## Begin
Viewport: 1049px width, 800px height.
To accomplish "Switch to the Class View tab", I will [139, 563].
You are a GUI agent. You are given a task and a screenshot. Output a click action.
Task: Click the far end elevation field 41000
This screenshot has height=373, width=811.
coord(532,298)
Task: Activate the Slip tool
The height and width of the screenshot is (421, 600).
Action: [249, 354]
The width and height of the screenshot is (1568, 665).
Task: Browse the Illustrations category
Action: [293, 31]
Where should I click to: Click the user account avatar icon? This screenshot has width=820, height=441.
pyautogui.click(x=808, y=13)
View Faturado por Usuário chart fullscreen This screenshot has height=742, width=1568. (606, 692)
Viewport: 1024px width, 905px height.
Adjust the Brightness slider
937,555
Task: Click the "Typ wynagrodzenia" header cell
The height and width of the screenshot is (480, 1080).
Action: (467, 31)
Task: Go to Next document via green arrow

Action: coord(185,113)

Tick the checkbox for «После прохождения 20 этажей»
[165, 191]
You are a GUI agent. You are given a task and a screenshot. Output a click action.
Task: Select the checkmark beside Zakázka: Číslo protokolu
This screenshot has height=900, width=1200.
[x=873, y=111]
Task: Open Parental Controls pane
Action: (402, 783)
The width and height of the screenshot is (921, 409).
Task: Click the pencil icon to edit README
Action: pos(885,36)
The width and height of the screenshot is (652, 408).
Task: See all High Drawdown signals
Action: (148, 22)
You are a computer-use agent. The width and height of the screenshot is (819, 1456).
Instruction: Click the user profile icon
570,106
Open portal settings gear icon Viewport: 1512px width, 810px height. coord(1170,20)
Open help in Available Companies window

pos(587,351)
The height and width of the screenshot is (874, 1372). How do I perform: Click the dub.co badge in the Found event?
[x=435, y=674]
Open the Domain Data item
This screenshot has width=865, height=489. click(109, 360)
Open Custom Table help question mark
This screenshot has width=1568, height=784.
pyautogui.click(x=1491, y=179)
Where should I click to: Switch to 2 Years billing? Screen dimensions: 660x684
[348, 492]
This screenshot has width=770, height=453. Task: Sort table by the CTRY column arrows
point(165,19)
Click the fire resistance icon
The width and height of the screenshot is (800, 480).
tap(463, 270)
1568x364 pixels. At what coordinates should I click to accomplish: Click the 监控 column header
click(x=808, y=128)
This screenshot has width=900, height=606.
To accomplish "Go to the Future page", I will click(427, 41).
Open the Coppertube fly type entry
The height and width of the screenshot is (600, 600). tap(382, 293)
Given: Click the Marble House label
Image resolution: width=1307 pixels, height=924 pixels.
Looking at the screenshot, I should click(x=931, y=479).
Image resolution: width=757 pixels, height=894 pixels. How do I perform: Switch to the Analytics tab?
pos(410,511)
## End
Exercise goal
Copy the material above line for line, starting at the line containing "Viewport: 1024px width, 905px height." and ending after the line containing "[x=435, y=674]".

Task response
Viewport: 1024px width, 905px height.
Adjust the Brightness slider
937,555
Task: Click the "Typ wynagrodzenia" header cell
The height and width of the screenshot is (480, 1080).
Action: (467, 31)
Task: Go to Next document via green arrow

Action: coord(185,113)

Tick the checkbox for «После прохождения 20 этажей»
[165, 191]
You are a GUI agent. You are given a task and a screenshot. Output a click action.
Task: Select the checkmark beside Zakázka: Číslo protokolu
This screenshot has height=900, width=1200.
[x=873, y=111]
Task: Open Parental Controls pane
Action: (402, 783)
The width and height of the screenshot is (921, 409).
Task: Click the pencil icon to edit README
Action: pos(885,36)
The width and height of the screenshot is (652, 408).
Task: See all High Drawdown signals
Action: (148, 22)
You are a computer-use agent. The width and height of the screenshot is (819, 1456).
Instruction: Click the user profile icon
570,106
Open portal settings gear icon Viewport: 1512px width, 810px height. coord(1170,20)
Open help in Available Companies window

pos(587,351)
The height and width of the screenshot is (874, 1372). How do I perform: Click the dub.co badge in the Found event?
[x=435, y=674]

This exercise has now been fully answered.